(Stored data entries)
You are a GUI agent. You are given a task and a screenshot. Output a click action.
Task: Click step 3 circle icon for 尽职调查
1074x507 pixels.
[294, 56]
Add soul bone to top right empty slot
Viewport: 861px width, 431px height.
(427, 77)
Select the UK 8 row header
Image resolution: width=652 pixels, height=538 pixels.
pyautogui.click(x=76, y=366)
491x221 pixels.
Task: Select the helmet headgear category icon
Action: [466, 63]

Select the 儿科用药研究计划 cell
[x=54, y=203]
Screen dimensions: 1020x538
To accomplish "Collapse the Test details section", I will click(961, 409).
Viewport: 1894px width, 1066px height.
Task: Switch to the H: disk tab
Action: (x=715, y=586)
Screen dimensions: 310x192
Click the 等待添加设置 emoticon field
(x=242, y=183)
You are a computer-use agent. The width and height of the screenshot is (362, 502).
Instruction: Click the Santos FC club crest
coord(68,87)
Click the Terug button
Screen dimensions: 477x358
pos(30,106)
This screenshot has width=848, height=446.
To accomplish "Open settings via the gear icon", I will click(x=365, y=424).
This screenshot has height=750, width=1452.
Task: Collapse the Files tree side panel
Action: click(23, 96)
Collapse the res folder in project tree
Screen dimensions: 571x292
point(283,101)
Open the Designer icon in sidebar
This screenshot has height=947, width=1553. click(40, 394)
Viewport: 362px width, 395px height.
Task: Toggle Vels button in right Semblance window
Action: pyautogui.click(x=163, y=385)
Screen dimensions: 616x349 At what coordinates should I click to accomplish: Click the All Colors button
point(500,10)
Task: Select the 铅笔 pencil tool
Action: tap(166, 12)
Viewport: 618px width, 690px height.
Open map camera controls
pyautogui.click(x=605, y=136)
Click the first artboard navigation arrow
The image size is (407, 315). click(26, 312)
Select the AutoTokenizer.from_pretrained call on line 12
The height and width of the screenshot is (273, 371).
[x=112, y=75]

Required work: Copy out the lines above word for word, from the one containing "Add soul bone to top right empty slot" through the end of the rows.

Answer to the exercise:
Add soul bone to top right empty slot
Viewport: 861px width, 431px height.
(427, 77)
Select the UK 8 row header
Image resolution: width=652 pixels, height=538 pixels.
pyautogui.click(x=76, y=366)
491x221 pixels.
Task: Select the helmet headgear category icon
Action: [466, 63]

Select the 儿科用药研究计划 cell
[x=54, y=203]
Screen dimensions: 1020x538
To accomplish "Collapse the Test details section", I will click(961, 409).
Viewport: 1894px width, 1066px height.
Task: Switch to the H: disk tab
Action: (x=715, y=586)
Screen dimensions: 310x192
Click the 等待添加设置 emoticon field
(x=242, y=183)
You are a computer-use agent. The width and height of the screenshot is (362, 502).
Instruction: Click the Santos FC club crest
coord(68,87)
Click the Terug button
Screen dimensions: 477x358
pos(30,106)
This screenshot has width=848, height=446.
To accomplish "Open settings via the gear icon", I will click(x=365, y=424).
This screenshot has height=750, width=1452.
Task: Collapse the Files tree side panel
Action: click(23, 96)
Collapse the res folder in project tree
Screen dimensions: 571x292
point(283,101)
Open the Designer icon in sidebar
This screenshot has height=947, width=1553. click(40, 394)
Viewport: 362px width, 395px height.
Task: Toggle Vels button in right Semblance window
Action: pyautogui.click(x=163, y=385)
Screen dimensions: 616x349 At what coordinates should I click to accomplish: Click the All Colors button
point(500,10)
Task: Select the 铅笔 pencil tool
Action: tap(166, 12)
Viewport: 618px width, 690px height.
Open map camera controls
pyautogui.click(x=605, y=136)
Click the first artboard navigation arrow
The image size is (407, 315). click(26, 312)
Select the AutoTokenizer.from_pretrained call on line 12
The height and width of the screenshot is (273, 371).
[x=112, y=75]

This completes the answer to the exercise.